Milly looked curious. "What was remarkable about the watch?"
"Evidently it was found next to the body. The police think that it was smashed in the course of the murder." She took a sip of tea and lowered the cup. "The hands on the face of the watch were stopped at midnight."
Milly shuddered. "How very melodramatic."
Emma's lips thinned. "The watch will no doubt feature heavily in the newspaper accounts of the murder."
"I suppose it's possible that a disgruntled sitter decided to take revenge against Mrs. Delmont," Milly said. "Communicating with the Other Side can be an extremely emotional business for people who take that sort of nonsense seriously."
"Perhaps," Caroline said slowly. "But I have been giving the matter a great deal of thought and I have come up with another possibility."
"What is that?" Emma asked.
"The gentleman who called here this morning is convinced that whoever murdered Mrs. Delmont did so in order to obtain a certain diary. But as you know, I have spent a great deal of time lately at the headquarters of the Society for Psychical Investigations, and it is no secret there that Mrs. Delmont did have one very jealous rival, a medium named Irene Toller."

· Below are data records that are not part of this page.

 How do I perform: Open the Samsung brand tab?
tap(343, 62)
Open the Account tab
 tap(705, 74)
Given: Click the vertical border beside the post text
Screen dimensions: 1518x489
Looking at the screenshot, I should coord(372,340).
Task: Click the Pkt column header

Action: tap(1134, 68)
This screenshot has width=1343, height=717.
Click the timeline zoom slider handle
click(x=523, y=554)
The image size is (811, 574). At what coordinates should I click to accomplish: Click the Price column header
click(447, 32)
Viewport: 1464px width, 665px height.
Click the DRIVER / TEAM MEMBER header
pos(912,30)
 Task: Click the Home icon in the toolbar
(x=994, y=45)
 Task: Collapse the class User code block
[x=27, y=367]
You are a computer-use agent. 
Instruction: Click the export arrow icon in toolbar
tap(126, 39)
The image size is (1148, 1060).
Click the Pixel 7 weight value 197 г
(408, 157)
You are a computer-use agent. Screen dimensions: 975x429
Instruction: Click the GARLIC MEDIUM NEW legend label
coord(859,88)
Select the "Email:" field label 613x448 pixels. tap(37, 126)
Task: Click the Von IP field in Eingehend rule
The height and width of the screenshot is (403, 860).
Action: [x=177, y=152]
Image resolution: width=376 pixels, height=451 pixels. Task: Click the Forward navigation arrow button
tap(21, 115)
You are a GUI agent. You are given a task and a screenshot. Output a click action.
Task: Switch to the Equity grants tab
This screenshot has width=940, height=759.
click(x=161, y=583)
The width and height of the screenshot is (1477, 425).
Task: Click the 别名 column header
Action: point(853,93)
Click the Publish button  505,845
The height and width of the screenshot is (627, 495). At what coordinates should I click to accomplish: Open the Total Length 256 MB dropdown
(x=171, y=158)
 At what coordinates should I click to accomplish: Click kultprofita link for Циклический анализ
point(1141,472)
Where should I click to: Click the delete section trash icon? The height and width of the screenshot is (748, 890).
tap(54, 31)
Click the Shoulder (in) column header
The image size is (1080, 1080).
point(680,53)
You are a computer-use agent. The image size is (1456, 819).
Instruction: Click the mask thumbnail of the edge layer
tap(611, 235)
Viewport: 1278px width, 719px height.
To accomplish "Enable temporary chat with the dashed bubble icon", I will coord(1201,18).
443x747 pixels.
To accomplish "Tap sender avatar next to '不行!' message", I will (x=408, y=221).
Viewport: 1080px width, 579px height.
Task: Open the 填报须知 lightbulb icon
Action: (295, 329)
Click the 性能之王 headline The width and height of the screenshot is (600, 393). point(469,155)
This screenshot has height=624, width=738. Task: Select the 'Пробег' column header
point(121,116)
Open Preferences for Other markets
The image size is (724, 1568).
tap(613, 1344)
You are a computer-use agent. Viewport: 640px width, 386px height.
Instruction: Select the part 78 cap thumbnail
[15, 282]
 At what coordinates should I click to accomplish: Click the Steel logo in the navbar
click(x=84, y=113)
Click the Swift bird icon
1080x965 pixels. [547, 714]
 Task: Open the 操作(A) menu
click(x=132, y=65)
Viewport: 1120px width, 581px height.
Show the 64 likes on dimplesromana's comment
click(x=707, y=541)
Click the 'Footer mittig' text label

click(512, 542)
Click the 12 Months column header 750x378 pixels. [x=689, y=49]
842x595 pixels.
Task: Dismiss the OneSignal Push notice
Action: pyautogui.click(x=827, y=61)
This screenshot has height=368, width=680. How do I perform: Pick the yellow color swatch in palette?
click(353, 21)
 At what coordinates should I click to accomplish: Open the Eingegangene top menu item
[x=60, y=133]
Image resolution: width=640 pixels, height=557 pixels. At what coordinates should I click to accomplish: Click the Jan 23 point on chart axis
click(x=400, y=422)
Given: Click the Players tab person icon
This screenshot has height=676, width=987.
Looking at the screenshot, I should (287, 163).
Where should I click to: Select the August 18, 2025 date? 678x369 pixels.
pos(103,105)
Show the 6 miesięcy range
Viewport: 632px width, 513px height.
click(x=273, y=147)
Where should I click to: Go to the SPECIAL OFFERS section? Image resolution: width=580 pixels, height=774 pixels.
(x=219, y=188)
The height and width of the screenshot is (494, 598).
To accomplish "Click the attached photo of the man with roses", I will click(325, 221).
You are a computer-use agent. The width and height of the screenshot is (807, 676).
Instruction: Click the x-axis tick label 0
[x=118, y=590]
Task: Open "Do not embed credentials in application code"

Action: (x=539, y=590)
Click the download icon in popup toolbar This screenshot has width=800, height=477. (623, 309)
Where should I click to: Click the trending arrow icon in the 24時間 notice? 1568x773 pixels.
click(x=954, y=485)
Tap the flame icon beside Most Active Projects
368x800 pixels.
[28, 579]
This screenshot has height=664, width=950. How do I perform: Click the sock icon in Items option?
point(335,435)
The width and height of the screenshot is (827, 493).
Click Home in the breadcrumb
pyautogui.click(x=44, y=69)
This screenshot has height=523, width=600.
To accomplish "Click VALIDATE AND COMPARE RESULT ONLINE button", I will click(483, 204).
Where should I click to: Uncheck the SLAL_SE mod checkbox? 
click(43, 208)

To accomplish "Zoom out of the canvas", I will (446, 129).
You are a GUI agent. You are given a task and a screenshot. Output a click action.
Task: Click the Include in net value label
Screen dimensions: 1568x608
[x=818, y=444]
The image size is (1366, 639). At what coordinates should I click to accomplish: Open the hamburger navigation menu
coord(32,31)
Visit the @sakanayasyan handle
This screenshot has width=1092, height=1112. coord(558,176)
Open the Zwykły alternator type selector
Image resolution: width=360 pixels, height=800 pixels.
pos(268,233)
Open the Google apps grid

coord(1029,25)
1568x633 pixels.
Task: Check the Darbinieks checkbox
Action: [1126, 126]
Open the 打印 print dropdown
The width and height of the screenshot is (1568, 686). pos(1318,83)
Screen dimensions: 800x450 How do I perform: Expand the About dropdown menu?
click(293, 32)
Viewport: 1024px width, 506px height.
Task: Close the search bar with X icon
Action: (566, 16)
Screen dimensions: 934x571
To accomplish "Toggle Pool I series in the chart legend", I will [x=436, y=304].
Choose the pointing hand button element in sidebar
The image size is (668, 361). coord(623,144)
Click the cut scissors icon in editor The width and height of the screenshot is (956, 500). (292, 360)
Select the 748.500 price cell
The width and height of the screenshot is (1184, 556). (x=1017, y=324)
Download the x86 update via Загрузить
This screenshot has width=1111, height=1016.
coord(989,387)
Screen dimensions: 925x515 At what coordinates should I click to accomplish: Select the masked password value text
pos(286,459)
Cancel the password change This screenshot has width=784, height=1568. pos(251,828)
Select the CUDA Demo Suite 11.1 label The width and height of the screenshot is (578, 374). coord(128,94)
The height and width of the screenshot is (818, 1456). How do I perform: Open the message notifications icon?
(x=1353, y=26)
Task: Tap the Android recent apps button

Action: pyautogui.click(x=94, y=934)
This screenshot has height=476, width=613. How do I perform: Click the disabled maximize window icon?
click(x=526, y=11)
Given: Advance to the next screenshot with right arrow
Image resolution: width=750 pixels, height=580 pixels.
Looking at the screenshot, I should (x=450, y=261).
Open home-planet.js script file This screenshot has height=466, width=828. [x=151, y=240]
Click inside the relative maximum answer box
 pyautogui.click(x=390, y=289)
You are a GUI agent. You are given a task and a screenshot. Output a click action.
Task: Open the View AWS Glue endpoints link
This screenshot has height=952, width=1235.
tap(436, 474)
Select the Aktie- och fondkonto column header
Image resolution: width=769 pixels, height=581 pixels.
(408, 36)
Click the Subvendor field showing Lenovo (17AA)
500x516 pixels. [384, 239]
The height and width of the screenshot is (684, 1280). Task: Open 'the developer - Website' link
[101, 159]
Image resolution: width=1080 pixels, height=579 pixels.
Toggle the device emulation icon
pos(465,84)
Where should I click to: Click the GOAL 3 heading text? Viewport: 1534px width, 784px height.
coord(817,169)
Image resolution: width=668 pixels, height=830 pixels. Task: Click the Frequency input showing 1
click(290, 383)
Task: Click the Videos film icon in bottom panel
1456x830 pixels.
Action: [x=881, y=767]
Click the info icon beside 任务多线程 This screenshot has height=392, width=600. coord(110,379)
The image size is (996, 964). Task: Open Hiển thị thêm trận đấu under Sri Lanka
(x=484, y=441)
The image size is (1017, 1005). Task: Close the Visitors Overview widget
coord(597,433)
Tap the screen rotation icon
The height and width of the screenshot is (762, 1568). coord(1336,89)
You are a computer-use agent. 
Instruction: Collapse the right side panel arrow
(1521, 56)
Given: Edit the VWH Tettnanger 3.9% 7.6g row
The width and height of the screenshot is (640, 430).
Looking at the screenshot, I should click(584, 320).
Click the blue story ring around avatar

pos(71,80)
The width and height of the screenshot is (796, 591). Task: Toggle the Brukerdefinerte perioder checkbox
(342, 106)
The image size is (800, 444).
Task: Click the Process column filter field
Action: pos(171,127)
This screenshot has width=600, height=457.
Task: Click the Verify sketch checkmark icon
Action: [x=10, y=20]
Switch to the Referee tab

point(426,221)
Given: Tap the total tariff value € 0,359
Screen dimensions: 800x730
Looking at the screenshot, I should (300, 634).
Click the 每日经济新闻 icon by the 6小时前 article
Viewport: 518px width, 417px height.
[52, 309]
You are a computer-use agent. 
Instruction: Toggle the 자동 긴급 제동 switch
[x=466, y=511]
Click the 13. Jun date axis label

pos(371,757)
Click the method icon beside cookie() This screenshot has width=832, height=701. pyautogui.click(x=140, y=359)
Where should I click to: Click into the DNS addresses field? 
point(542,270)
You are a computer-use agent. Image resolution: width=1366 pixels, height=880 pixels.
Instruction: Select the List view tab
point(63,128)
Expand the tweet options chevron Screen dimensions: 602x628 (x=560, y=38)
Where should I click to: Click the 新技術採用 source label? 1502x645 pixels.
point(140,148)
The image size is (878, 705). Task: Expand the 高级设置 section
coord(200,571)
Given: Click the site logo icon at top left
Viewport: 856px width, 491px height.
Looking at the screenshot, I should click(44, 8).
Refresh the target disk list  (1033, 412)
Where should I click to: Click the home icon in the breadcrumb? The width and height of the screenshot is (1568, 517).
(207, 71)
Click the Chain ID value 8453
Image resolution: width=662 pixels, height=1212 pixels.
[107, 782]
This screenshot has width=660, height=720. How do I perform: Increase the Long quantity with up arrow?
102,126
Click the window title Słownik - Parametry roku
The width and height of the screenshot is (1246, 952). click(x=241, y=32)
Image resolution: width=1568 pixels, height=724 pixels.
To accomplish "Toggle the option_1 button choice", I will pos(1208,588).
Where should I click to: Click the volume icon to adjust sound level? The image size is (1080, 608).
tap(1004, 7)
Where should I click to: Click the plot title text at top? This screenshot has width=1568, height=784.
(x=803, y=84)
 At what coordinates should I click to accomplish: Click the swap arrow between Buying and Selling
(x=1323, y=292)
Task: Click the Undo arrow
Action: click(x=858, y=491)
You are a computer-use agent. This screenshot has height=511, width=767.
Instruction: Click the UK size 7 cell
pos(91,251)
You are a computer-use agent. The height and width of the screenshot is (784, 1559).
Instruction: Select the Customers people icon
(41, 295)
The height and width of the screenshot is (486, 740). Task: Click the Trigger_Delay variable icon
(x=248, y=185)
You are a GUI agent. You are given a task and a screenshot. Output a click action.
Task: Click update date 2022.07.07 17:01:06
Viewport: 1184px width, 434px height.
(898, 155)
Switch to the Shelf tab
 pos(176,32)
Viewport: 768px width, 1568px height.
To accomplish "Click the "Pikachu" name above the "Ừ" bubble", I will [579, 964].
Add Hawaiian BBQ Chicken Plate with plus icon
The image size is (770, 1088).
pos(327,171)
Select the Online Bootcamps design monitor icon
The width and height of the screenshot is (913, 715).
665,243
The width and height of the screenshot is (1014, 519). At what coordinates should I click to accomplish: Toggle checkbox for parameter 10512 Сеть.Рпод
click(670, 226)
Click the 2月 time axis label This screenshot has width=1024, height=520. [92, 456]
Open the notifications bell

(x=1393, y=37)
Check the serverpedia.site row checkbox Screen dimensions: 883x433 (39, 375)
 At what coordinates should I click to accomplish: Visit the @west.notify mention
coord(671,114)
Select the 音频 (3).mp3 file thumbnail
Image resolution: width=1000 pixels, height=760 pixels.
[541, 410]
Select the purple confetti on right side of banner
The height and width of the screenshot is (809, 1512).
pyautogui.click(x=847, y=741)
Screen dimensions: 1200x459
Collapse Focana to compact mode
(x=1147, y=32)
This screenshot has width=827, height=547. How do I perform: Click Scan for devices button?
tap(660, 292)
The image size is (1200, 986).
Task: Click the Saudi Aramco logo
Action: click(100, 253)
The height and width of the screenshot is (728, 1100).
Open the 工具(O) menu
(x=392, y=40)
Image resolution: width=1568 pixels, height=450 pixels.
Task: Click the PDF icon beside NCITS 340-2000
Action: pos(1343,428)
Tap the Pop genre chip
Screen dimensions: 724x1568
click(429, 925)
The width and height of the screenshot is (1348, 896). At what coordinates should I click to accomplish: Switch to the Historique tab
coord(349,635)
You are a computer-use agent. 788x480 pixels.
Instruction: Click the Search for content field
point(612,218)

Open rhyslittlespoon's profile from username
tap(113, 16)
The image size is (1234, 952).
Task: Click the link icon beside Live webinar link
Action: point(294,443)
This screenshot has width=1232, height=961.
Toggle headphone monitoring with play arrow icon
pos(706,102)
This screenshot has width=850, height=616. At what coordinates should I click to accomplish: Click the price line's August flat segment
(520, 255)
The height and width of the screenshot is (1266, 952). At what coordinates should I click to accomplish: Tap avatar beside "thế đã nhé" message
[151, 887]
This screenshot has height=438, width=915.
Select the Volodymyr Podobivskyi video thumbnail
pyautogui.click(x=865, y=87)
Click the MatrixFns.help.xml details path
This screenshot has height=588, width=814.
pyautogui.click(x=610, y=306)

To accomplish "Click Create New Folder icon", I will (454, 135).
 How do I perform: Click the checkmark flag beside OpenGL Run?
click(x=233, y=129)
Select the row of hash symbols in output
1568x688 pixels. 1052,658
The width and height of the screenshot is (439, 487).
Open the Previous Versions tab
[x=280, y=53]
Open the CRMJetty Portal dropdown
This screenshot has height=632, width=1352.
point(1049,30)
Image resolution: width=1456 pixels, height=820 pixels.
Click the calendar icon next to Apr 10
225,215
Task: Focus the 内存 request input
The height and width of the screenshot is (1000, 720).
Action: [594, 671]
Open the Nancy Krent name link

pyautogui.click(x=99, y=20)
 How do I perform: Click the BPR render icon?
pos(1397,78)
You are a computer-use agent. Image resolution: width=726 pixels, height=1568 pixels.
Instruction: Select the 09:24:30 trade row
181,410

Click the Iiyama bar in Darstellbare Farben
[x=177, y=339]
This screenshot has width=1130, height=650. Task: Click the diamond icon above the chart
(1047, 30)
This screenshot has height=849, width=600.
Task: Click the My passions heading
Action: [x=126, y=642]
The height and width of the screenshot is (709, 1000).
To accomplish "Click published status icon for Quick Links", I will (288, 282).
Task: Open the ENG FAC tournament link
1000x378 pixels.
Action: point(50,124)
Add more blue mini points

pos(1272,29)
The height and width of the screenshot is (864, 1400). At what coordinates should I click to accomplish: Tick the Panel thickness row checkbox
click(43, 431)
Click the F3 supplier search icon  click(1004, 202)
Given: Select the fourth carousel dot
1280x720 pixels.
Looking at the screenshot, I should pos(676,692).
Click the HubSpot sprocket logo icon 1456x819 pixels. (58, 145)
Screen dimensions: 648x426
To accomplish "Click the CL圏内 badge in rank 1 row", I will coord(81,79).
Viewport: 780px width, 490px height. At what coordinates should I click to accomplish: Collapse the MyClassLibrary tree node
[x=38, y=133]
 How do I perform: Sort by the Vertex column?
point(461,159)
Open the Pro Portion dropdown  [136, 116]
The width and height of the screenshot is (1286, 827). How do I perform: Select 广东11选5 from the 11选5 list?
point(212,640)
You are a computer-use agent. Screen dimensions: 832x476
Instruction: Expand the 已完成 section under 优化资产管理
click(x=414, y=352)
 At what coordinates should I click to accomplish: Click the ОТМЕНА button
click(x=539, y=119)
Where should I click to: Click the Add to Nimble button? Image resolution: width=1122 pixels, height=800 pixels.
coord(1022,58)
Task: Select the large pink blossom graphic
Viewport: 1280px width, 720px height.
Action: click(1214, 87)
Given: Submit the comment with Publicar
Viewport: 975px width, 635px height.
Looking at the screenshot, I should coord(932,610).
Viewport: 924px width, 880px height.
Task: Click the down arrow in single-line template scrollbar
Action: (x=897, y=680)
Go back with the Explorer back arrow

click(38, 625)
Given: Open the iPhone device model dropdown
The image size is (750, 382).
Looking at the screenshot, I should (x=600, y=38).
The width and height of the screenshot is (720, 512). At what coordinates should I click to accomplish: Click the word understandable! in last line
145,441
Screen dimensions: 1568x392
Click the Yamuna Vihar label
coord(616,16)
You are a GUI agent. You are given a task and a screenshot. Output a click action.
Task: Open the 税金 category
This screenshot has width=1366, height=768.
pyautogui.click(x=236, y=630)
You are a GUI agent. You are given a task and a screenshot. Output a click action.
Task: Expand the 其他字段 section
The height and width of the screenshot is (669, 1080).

"You did say that there is a considerable amount of professional jealousy among mediums," Milly remarked.
Emma stirred her tea. "We can only hope that the police will arrest the villain quickly and put an end to the matter."
But what if the police did not find the killer? Caroline thought. Would they eventually turn up on her doorstep just as Adam Grove had? And what of the mysterious Mr. Grove himself? If he did not locate the diary, would he re-turn to plague her with more questions and not-so-veiled accusations? Would he eventually decide to give the police the list of sitters at Delmont's last séance?
She knew better than most that men from his world could not be trusted.
Emma looked grim. "If only you had not taken a notion to use a medium as a character in your next novel, Caroline. You would never have gone to Wintersett House to study psychical research and we would never have at-tended Elizabeth Delmont's last séance"
But she had made those choices, Caroline thought glumly. And now she and her aunts faced the possibility of being dragged through the muck of another dreadful scandal, one that could well destroy her new career upon which they all depended financially.
She could not just sit here, waiting for disaster to crash down upon them like an avalanche. She must take action. There was too much at stake.
FIVE
She dreamed the old nightmare again that night.
She clutched her heavy skirts and ran for her life along the rutted dirt path. Behind her the terrible thud-thud-thud of her pursuer's footsteps drew closer. Her heart pounded. She was tiring, sucking oxygen into her lungs in great, rasping gasps.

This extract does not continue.